Changed in cryptsetup (Ubuntu):
importance: Undecided → Wishlist
Revision history for this message
ceg (ceg) wrote :

concerning cryptsetup "wishlist":

Precautions like this show the level of safety and quality in implementing basic OS operations. If cryptsetup would check the given device before opening, this data loss would not occur now or any time later if blkid, an admin or another script makes an error.

Its just a wrong default to allow accessing individual raid members (its a dangerous operation).

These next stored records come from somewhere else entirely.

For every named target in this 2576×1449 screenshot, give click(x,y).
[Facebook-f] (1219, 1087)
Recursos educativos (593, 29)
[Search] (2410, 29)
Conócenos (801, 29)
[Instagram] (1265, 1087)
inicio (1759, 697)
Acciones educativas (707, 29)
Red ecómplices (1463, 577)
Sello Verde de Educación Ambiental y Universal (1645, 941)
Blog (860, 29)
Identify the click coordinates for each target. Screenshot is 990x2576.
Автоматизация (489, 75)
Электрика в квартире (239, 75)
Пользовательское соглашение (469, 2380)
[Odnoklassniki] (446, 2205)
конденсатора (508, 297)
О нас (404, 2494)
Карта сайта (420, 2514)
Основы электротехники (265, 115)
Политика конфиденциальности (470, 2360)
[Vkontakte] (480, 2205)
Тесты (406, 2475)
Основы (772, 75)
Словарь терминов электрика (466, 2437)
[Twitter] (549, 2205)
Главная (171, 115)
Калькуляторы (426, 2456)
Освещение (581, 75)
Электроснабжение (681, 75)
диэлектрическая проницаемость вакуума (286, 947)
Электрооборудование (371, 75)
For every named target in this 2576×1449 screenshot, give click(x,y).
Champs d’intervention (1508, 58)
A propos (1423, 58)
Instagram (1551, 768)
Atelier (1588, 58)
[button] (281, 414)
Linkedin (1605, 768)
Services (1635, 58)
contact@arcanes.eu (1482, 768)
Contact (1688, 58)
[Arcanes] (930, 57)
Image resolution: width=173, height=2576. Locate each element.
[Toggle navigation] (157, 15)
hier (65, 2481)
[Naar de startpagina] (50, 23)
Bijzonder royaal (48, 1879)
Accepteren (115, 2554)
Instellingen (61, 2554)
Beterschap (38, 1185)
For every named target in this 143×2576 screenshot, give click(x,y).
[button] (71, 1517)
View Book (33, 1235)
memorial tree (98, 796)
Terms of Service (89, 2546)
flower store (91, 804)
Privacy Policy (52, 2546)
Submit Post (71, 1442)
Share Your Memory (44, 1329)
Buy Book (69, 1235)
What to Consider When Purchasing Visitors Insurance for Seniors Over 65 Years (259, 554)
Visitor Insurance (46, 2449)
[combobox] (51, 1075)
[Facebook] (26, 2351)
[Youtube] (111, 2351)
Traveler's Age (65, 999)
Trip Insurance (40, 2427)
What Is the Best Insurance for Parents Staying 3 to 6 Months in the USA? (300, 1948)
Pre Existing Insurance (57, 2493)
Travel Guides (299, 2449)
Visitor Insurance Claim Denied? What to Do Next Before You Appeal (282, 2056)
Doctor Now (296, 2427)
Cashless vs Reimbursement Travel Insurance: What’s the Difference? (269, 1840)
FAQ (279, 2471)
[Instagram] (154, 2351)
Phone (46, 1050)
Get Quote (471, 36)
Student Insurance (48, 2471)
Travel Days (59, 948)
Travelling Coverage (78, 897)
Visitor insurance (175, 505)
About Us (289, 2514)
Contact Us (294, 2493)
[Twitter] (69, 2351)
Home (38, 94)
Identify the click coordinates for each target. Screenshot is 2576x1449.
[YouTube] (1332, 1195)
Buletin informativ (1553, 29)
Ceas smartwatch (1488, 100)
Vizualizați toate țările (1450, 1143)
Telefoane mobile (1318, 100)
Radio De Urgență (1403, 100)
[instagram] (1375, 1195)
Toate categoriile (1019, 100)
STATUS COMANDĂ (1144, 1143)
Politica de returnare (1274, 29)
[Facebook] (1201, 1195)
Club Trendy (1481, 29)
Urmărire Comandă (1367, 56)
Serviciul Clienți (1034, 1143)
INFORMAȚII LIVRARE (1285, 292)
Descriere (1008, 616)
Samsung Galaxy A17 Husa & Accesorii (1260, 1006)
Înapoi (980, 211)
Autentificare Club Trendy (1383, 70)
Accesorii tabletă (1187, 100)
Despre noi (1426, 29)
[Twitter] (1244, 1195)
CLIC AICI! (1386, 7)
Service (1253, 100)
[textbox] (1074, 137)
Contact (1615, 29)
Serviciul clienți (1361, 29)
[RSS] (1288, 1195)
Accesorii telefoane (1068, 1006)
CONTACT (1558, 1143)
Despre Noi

i.e. "mount" returns "unknown filesytem type linux_raid_member“ for filesystems on raid members and will only mount it given the -t option, cryptsetup (or the kernel even?) should refuse by default, too, and maybe allow opening a "cypt on raid member" directly only with --force.

ceg (ceg)
description: updated
Revision history for this message
ceg (ceg) wrote :

finaly found that "cryptsetup isLuks" is actually used in scripts/local-top/cryptroot line 236:
 if /sbin/cryptsetup isLuks $cryptsource > /dev/null 2>&1; then

Please remember to have the bootscripts output messages about what they are doing and their results to the (hidden) text console. Not only this thing could have showed up much earlier and been a piece of cake to debug.

ceg (ceg)
description: updated
Revision history for this message
ceg (ceg) wrote :

> Well, we can consider it a wishlist bug that 'cryptsetup isLuks' returns true in this case;
> fixing that isn't actually relevant to resolving the problem you're having.

As the cryptsetup init checks the device with "cryptsetup isLuks" it would actually stop that raid desyncing (i.e. fix the problem).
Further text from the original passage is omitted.